Duane Moody, Reporting
Golda Reynolds speaks of the trauma that she will now have to live with, having lost her youngest child and her best friend on Monday afternoon. A the same time, she realises that despite her own careful attitude while driving, it couldn’t prevent the tragedy.
“I am very cautious. I not even use my phone. I noh talk to people, I noh even swerve outta pothole when it comes to me driving because I don’t play that. I was doing forty-five because I was driving pretty slow. I noh know mien. I careful mien. I always careful, but yesterday, careful didn’t count for that. That man hit me and shub me into that vehicle and I couldn’t do anything.”
It is something that the Department of Transport has been advocating from a behavioural and an enforcement standpoint. And it is about driving for yourself and the next driver.

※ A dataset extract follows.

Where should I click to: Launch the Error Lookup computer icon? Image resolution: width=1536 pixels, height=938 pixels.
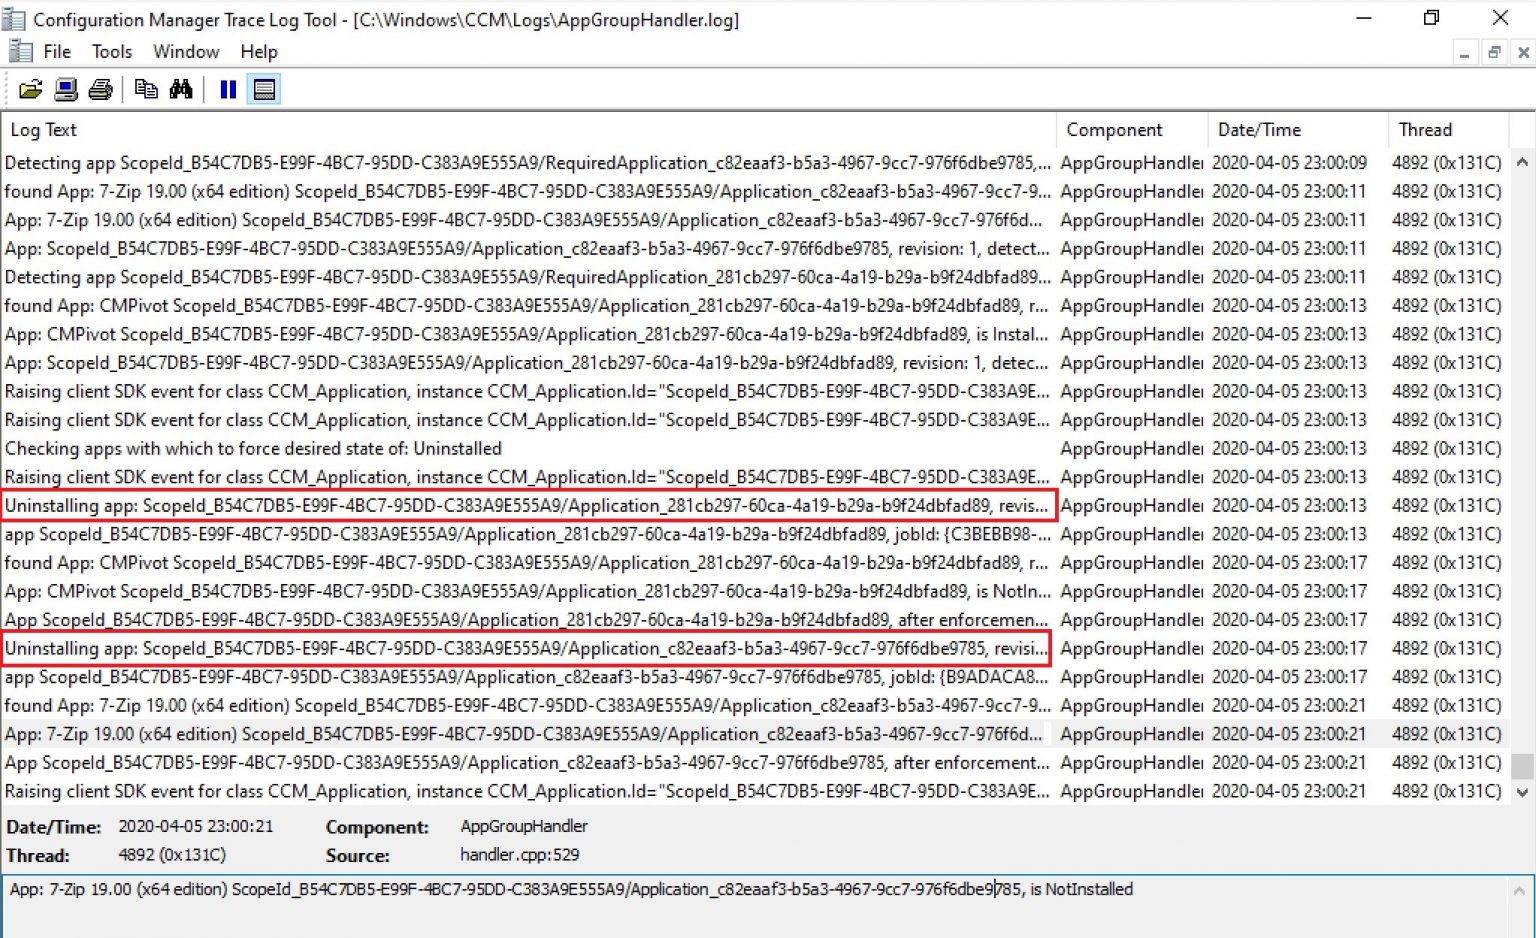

Peter Williams, Operations Officer, Department of Transport
“We always try to give drivers safety tips and seatbelts is one of the main safety tips that any driver can utilise to maximise their safety for not only themselves, but their family and other passengers and road users. The seatbelt it is an offence to not wear your seatbelt while operating your vehicle on the highway. And so we want to encourage the use of seatbelts while on the highway because it helps to reduce the chance of persons flying out the vehicle in terms of a collision. The fact of the matter is, Duane that often times, people fail to realise that they may be the ones driving properly but it may be the fault of an oncoming vehicle. We have to start to teach young people the importance of road safety and also we are trying to help to share information on road safety. We want people to understand the impacts that come with road safety collisions and crashes. From the standpoint of enforcement, we are partnering with different law-enforcement agencies.”
Operations Officer Peter Williams says they are trying to educate motorists about defensive driving. But for survivors, as well as the loved ones of victims, there’s also the aspect of coping with the trauma.
“My daughter came in. First of all, they were happy to see me alive because everybody have to draw it in and I think my dad told them their brother had died. But when I came to this house and I see this walker and I see this clothes and I see these tubs and I see these little things that he play with, I broke. And I called them and I told them do you know that your brother died, my daughter and son just hug me and cry.”
Duane Moody
“How do you tell that seven-year-old that mommy noh di come back right now?”
Sherieka Young, Sister of Tifara Samuels-Hall
“She noh really understand. She just di say ih ma dead. To me like ih noh really understand it yet because ih noh start ask fi ahn yet. When ih start ask fi ahn, then I noh know how we wah cope with that, but she deh with a loving family and we wah love she from now till forever.”
Duane Moody for News Five.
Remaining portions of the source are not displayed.